## BEGIN Record extracts
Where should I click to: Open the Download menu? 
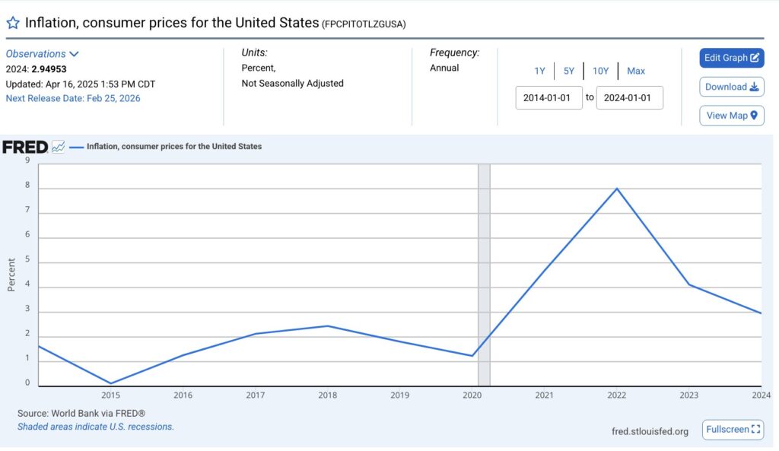[x=731, y=87]
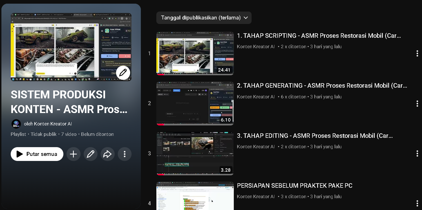422x210 pixels.
Task: Open three-dot menu for TAHAP GENERATING video
Action: pos(417,103)
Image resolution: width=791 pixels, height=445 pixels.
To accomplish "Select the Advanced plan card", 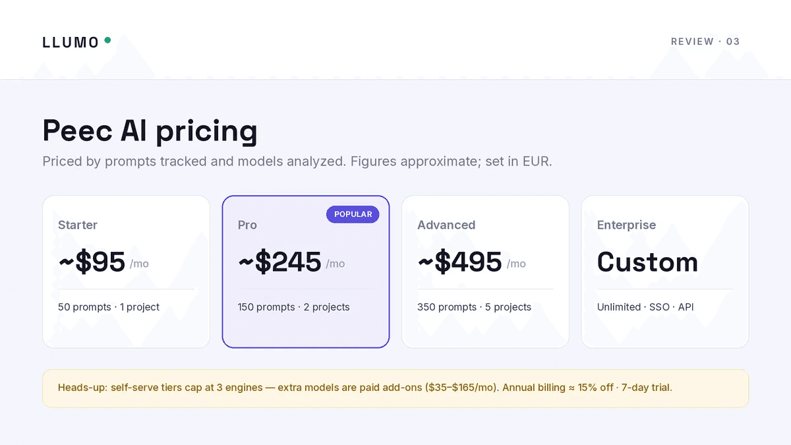I will point(485,272).
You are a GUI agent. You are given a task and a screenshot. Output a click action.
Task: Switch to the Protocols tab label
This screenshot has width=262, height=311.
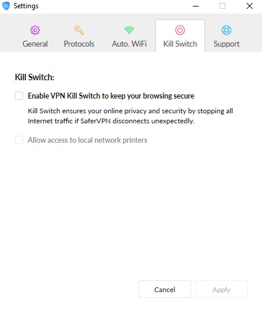[x=79, y=44]
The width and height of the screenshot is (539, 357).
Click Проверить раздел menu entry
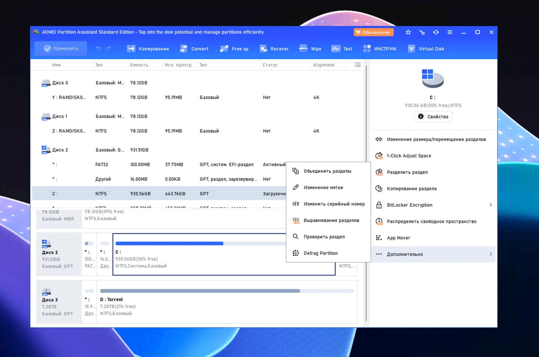point(324,237)
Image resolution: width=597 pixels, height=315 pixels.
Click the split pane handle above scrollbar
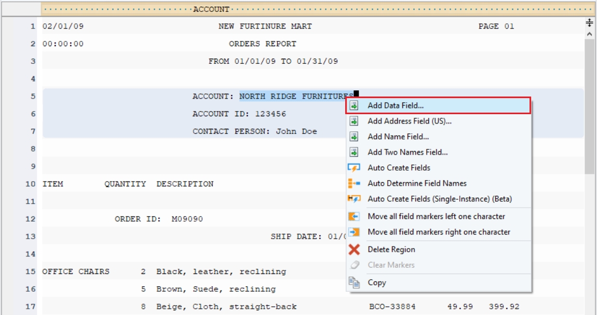pos(589,22)
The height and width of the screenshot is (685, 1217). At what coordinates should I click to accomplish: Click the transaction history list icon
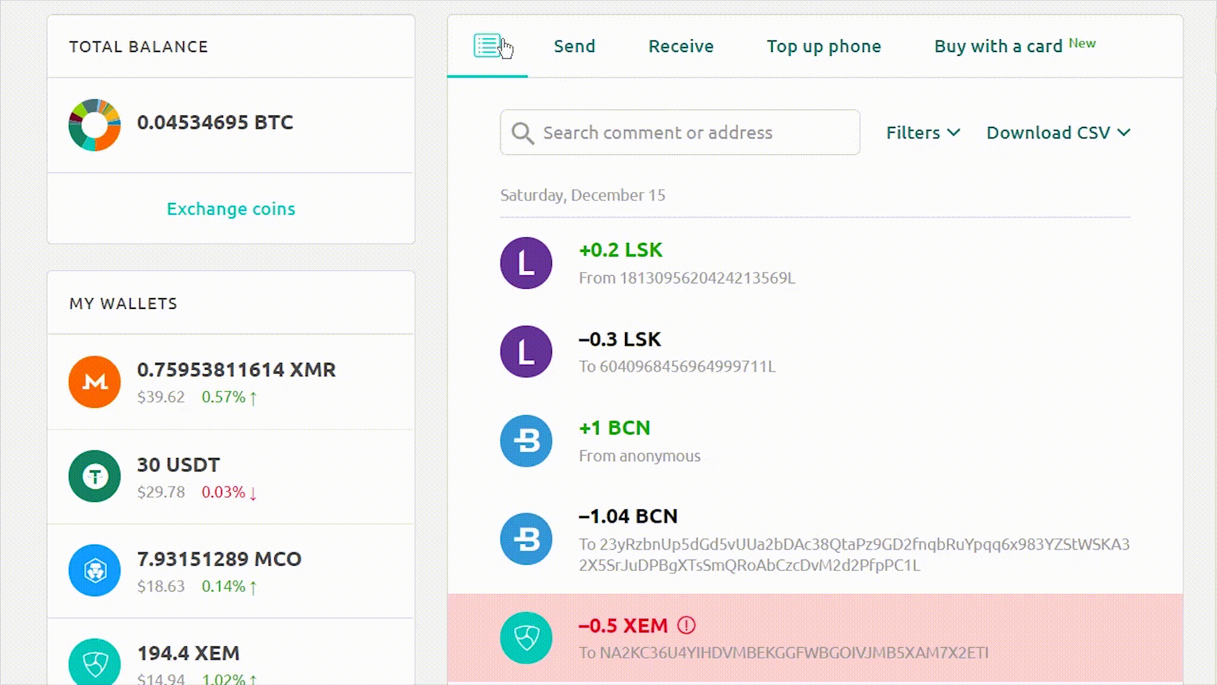(486, 45)
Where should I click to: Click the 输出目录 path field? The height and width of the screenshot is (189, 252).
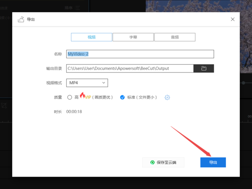tap(130, 68)
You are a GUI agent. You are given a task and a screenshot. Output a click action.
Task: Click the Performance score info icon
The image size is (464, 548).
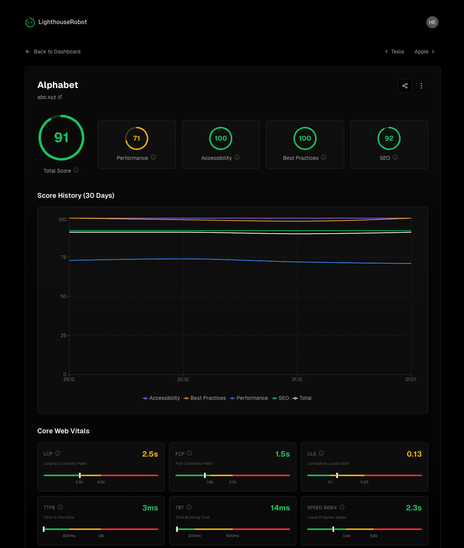coord(154,158)
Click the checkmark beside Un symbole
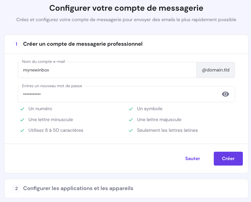Viewport: 251px width, 202px height. coord(131,109)
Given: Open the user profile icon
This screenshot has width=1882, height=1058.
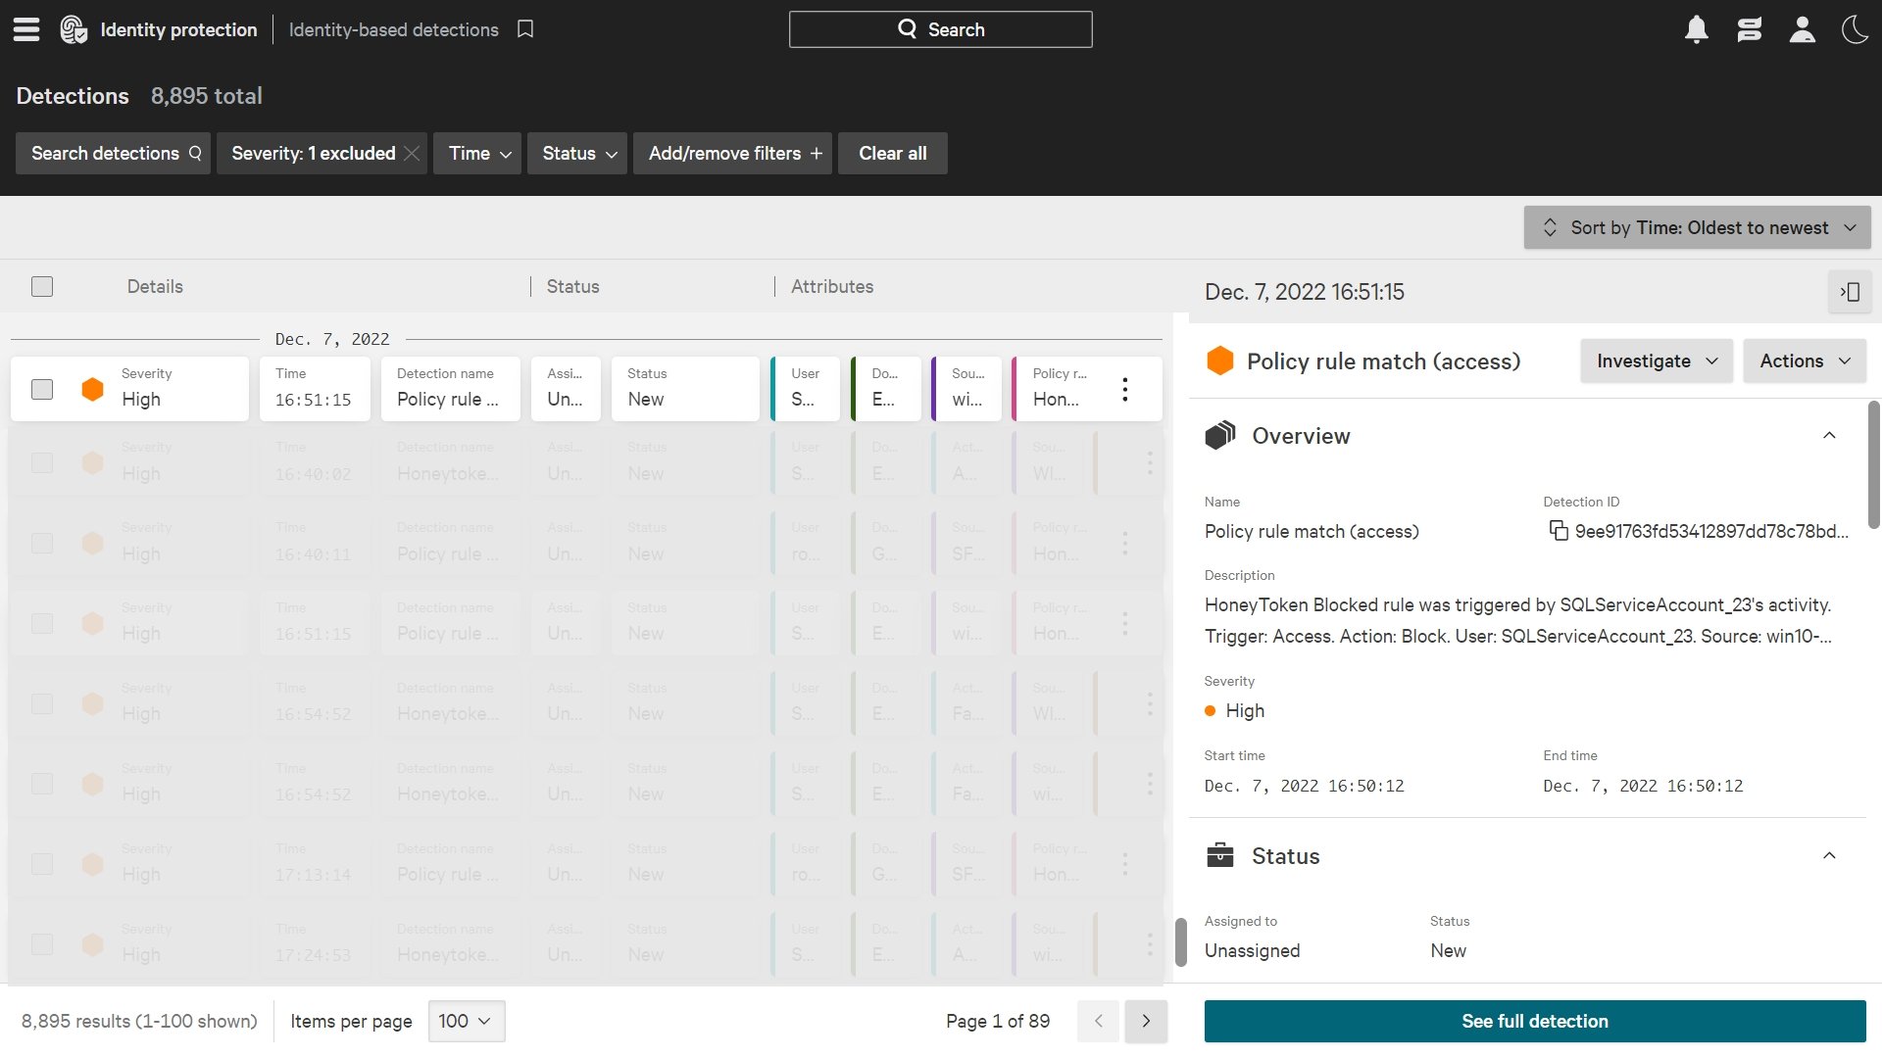Looking at the screenshot, I should [1802, 29].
## END Record extracts
Task details: Reproduce the material starting at the line that contains "The width and" and ending after the line that contains "pos(589,22)". Leave the pictures out of your answer.

Solved exercise:
The width and height of the screenshot is (539, 357).
Click Проверить раздел menu entry
point(324,237)
Image resolution: width=597 pixels, height=315 pixels.
Click the split pane handle above scrollbar
pos(589,22)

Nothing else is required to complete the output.